Copy out the records word for word, from the start of the records through the line that contains "Looking at the", with both ends included. Leave the pictures out of your copy.

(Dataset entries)
◆ ◆ ◆ ◆ ◆ ◆ ◆
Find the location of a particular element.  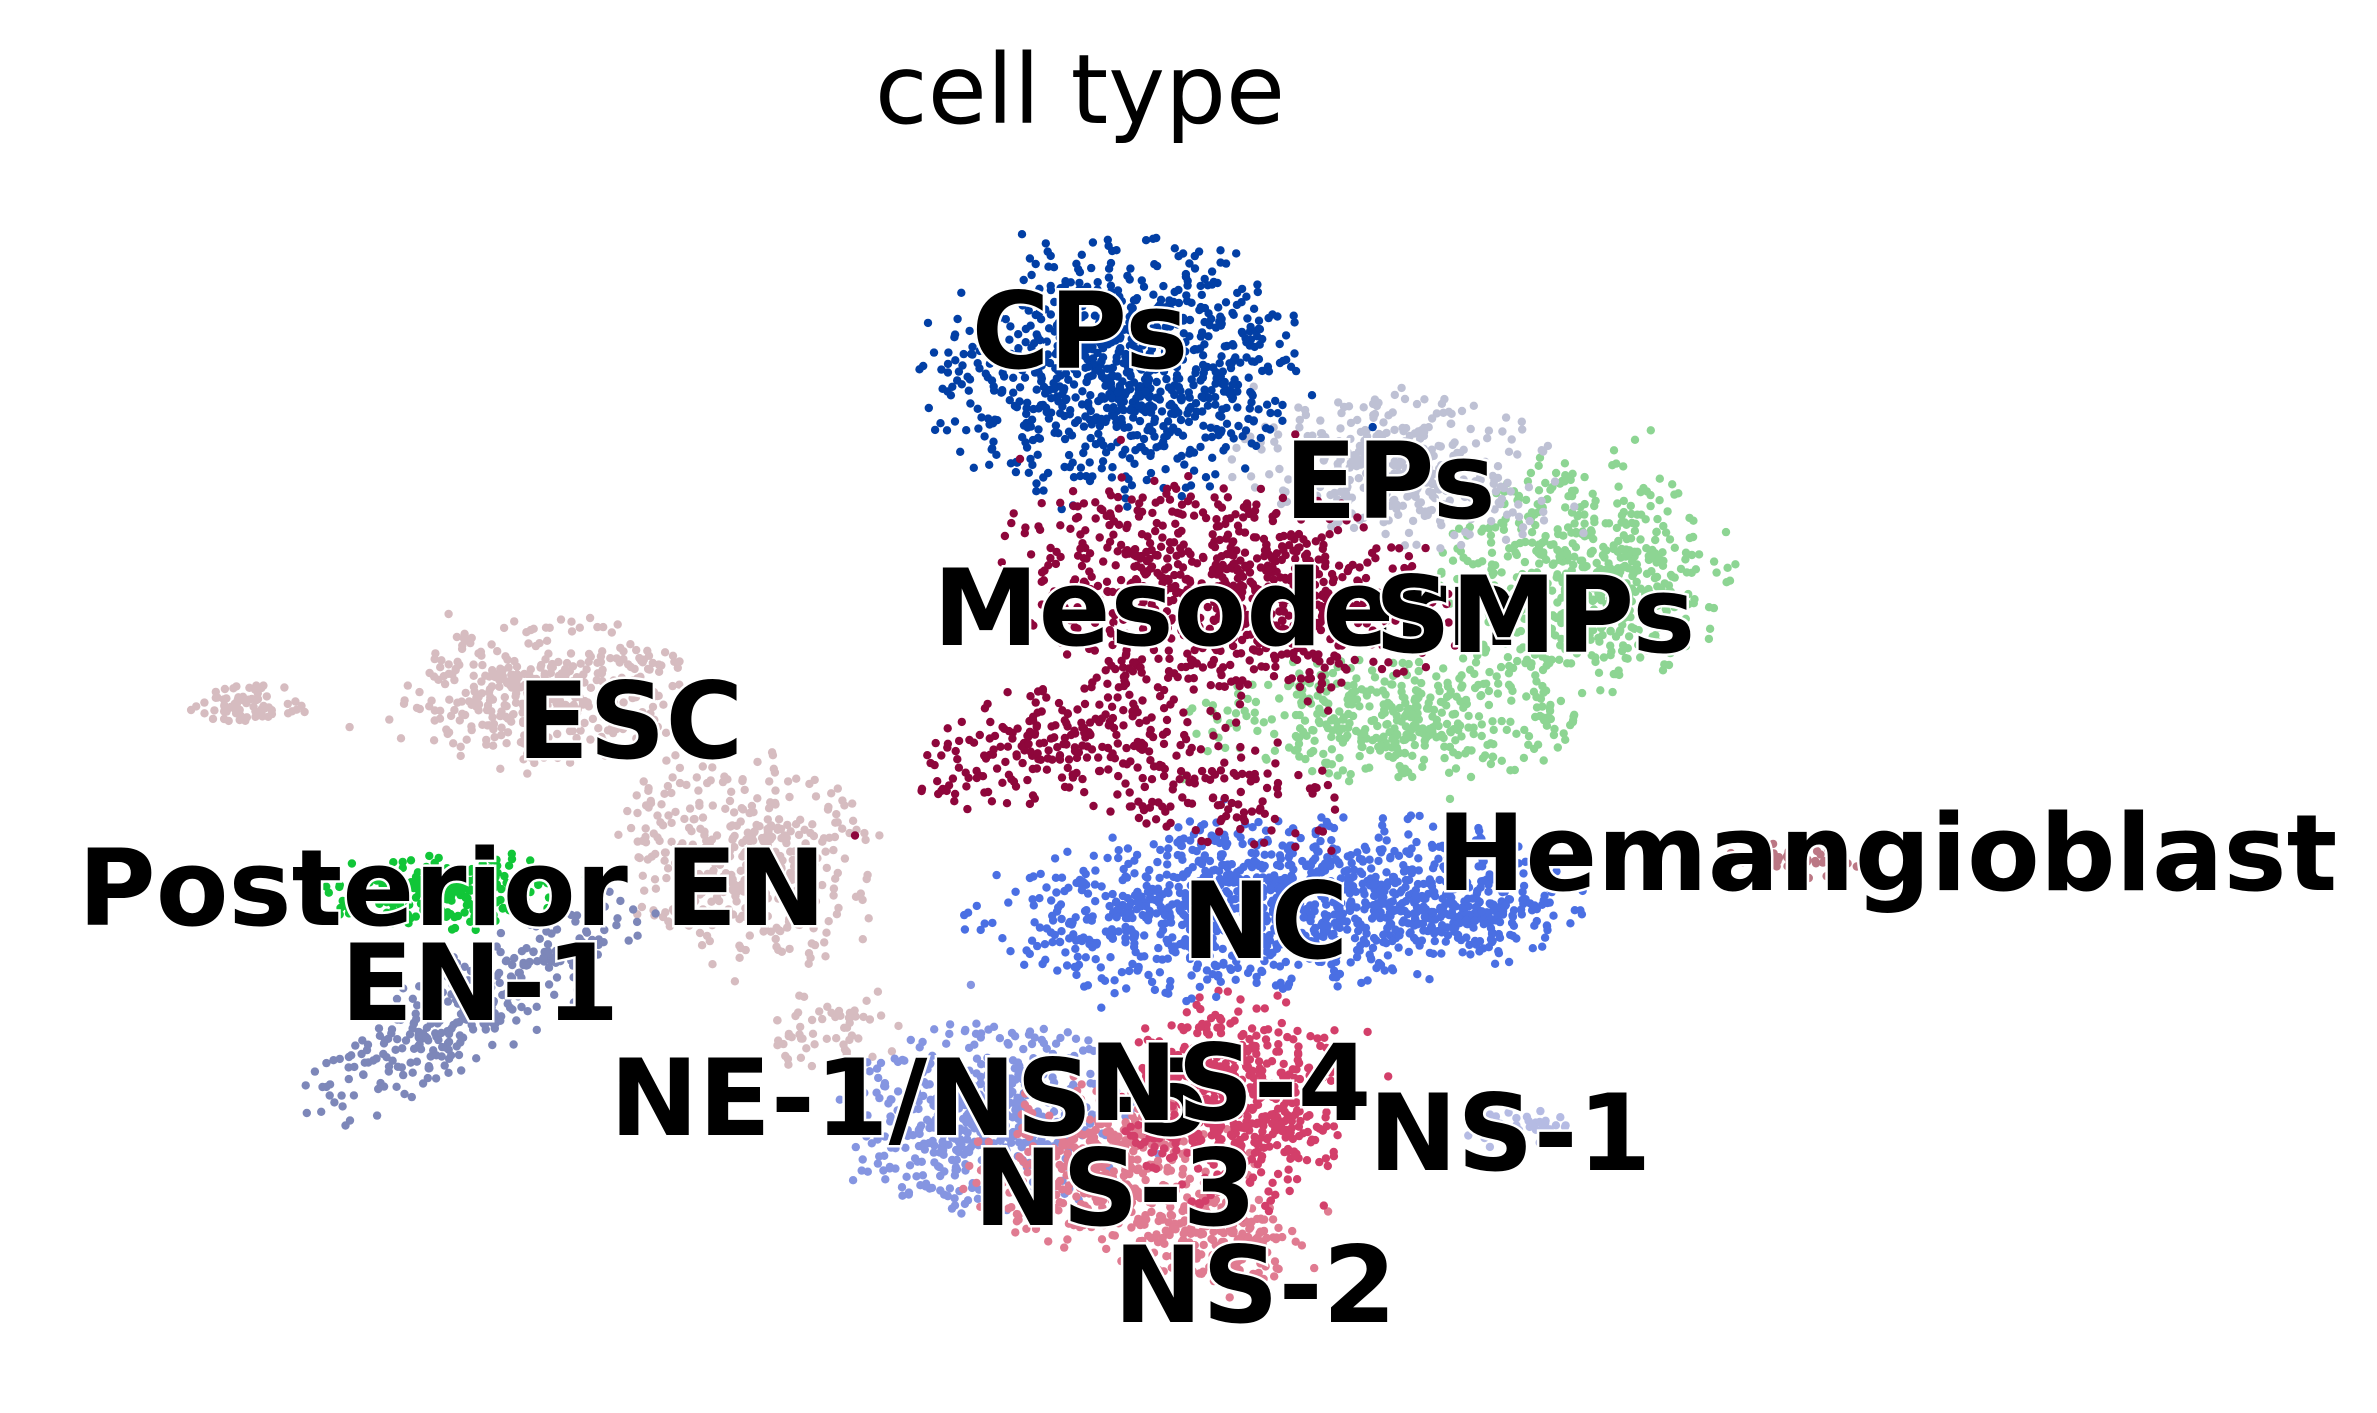

chart-title: cell type is located at coordinates (1080, 90).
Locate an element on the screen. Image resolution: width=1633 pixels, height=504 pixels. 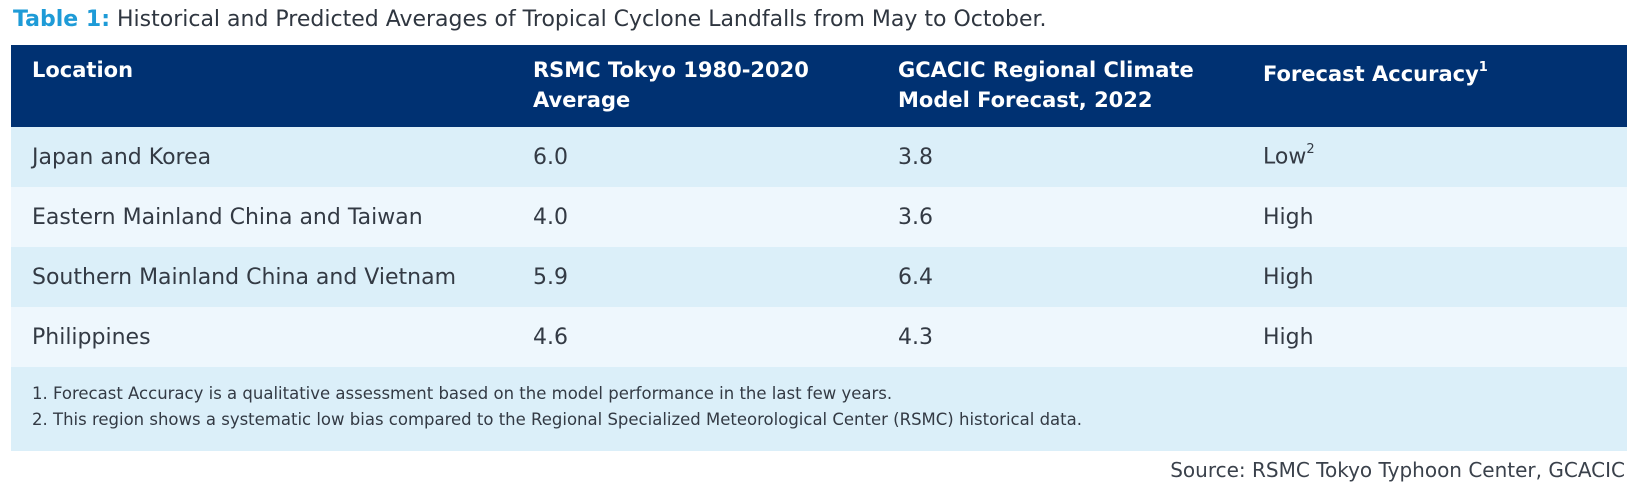
cell-location: Japan and Korea is located at coordinates (122, 157).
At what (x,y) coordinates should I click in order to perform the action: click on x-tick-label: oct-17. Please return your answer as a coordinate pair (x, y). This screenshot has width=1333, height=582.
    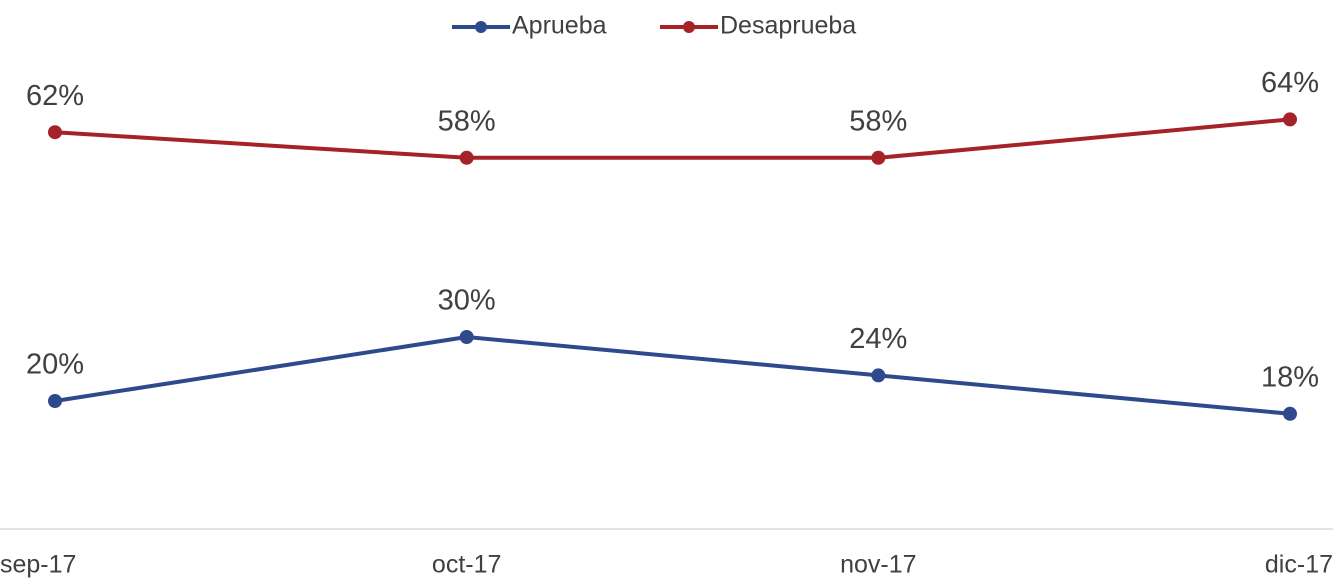
    Looking at the image, I should click on (466, 565).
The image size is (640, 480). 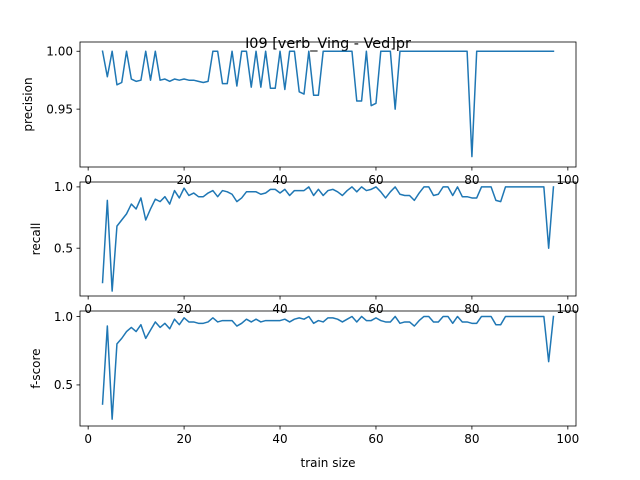 I want to click on x-axis-label: train size, so click(x=328, y=463).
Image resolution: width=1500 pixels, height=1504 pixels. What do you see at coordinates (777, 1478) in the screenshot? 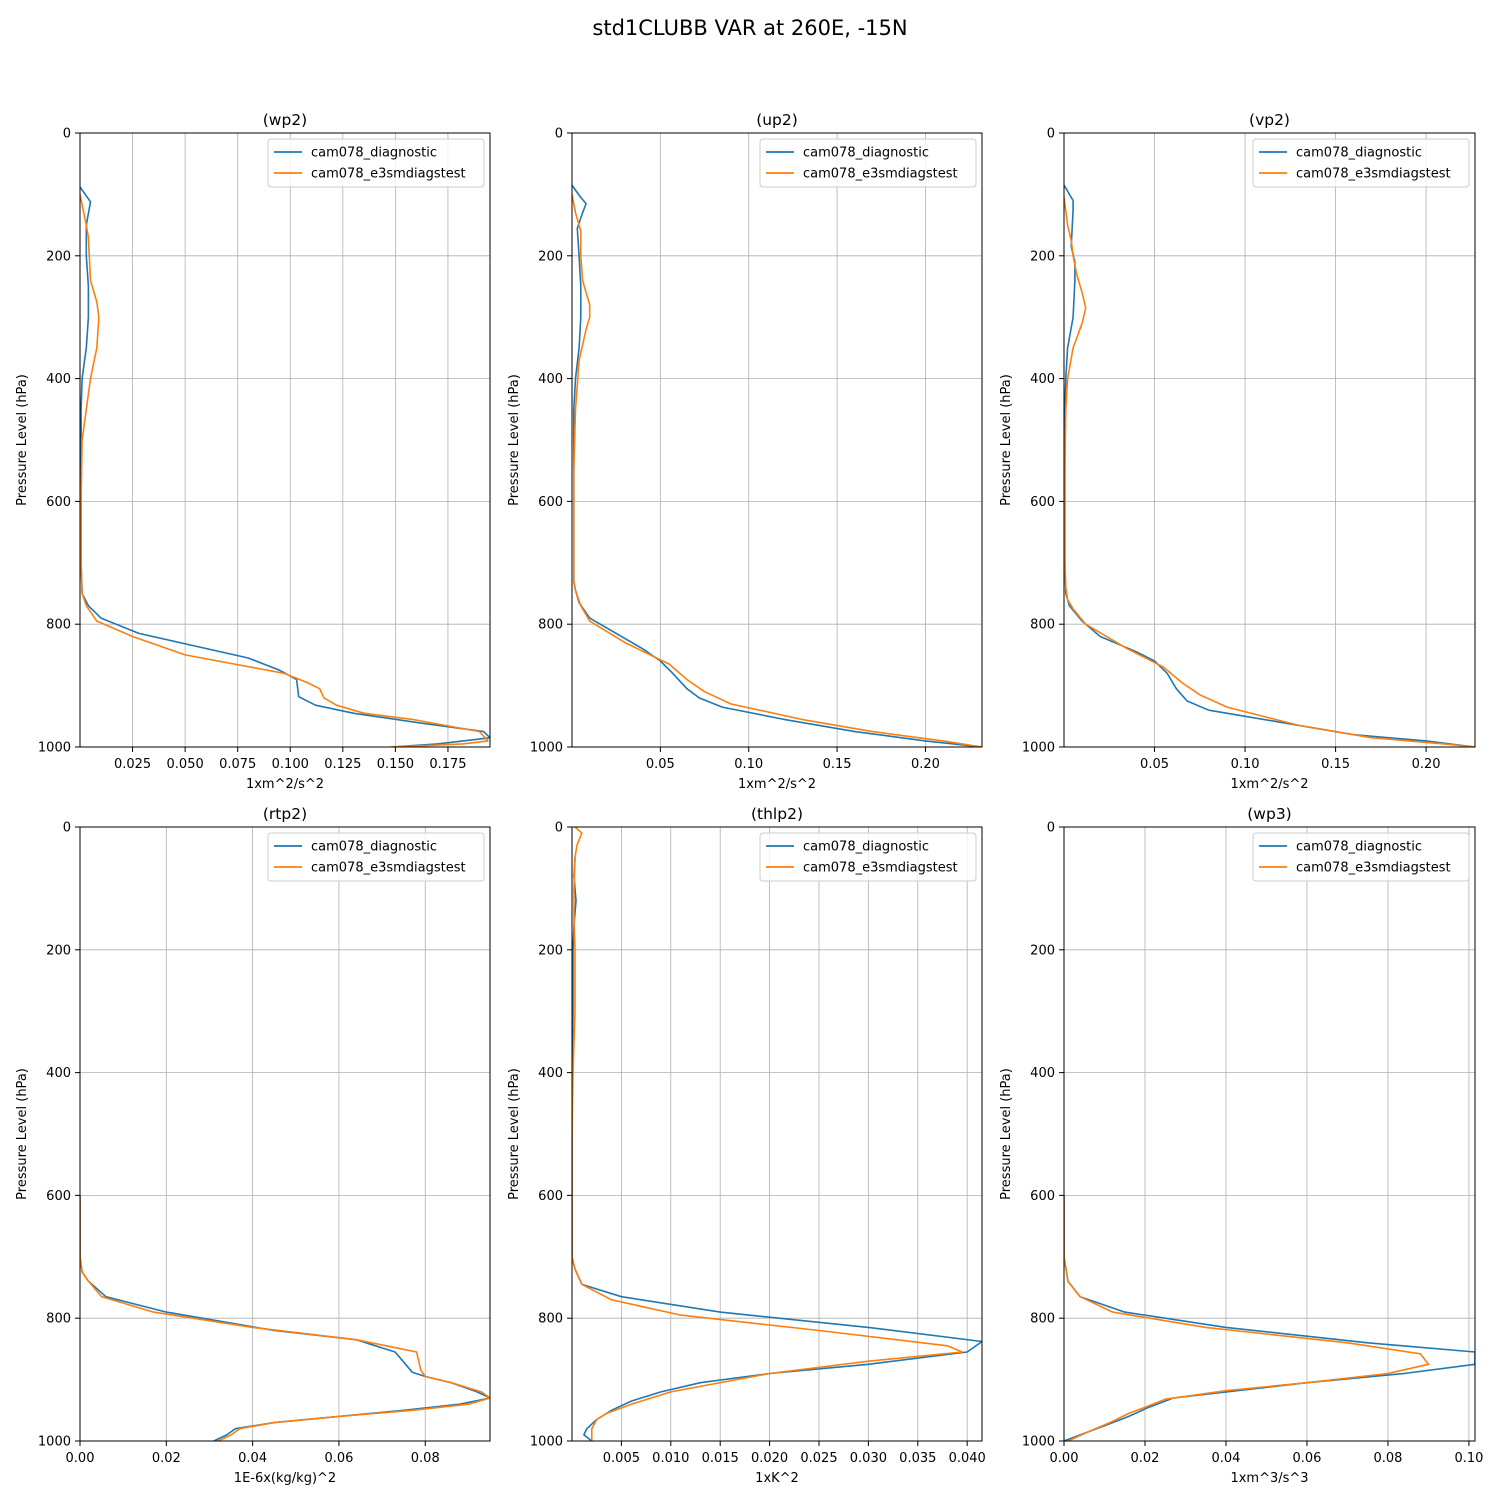
I see `x-axis-label: 1xK^2` at bounding box center [777, 1478].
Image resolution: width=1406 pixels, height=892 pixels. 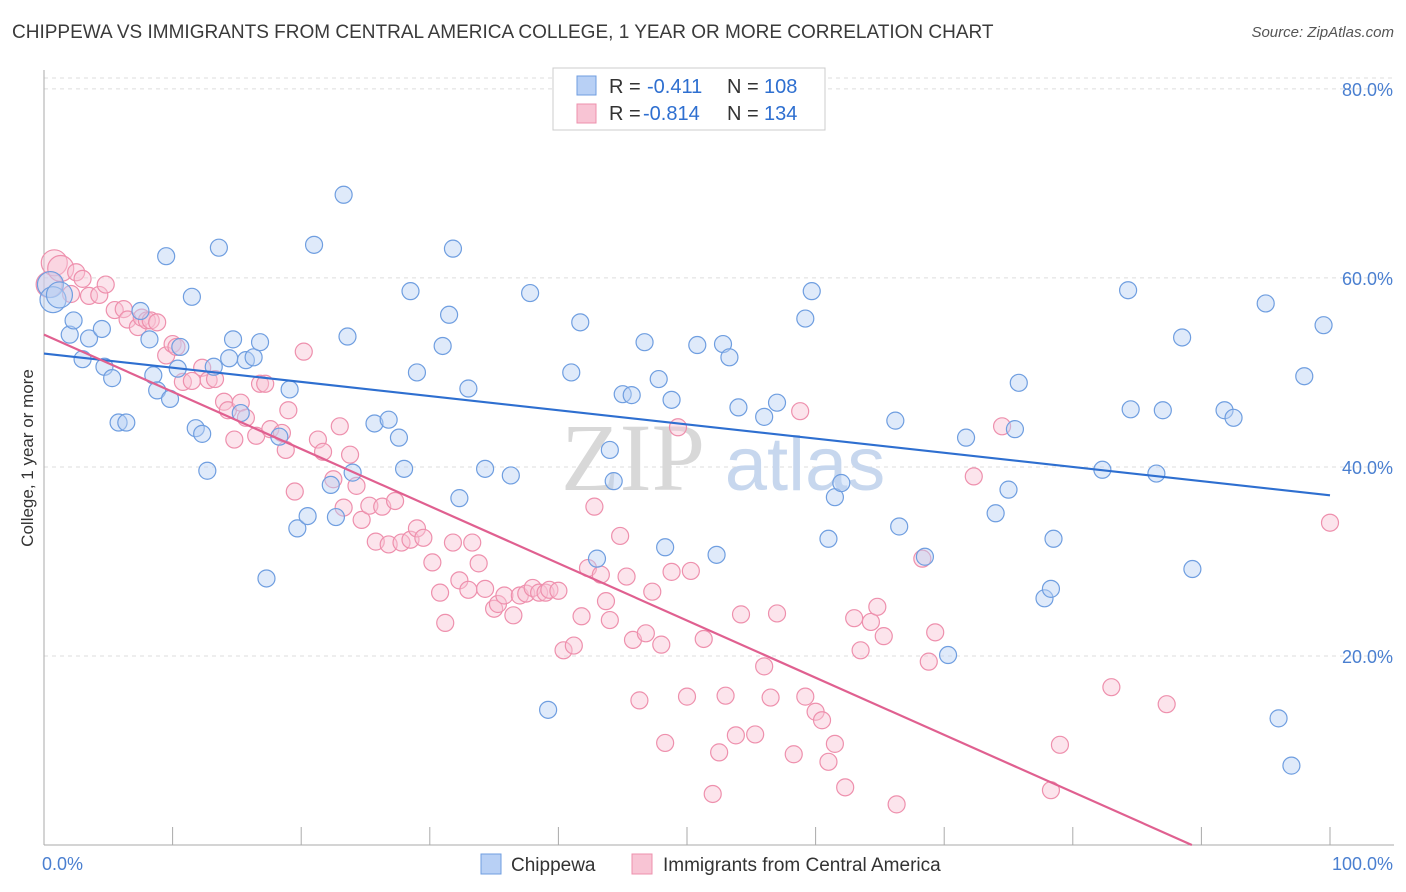 What do you see at coordinates (780, 87) in the screenshot?
I see `legend-n-value-1: 108` at bounding box center [780, 87].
◆ ◆ ◆ ◆ ◆ ◆ ◆
## WRITTEN ANSWER
Find the location of a particular element.  

chart-title: cell type is located at coordinates (1080, 90).
Locate an element on the screen. Image resolution: width=1633 pixels, height=504 pixels. 
cell-location: Japan and Korea is located at coordinates (122, 157).
At what (x,y) coordinates should I click in order to perform the action: click on x-tick-label: oct-17. Please return your answer as a coordinate pair (x, y). This screenshot has width=1333, height=582.
    Looking at the image, I should click on (466, 565).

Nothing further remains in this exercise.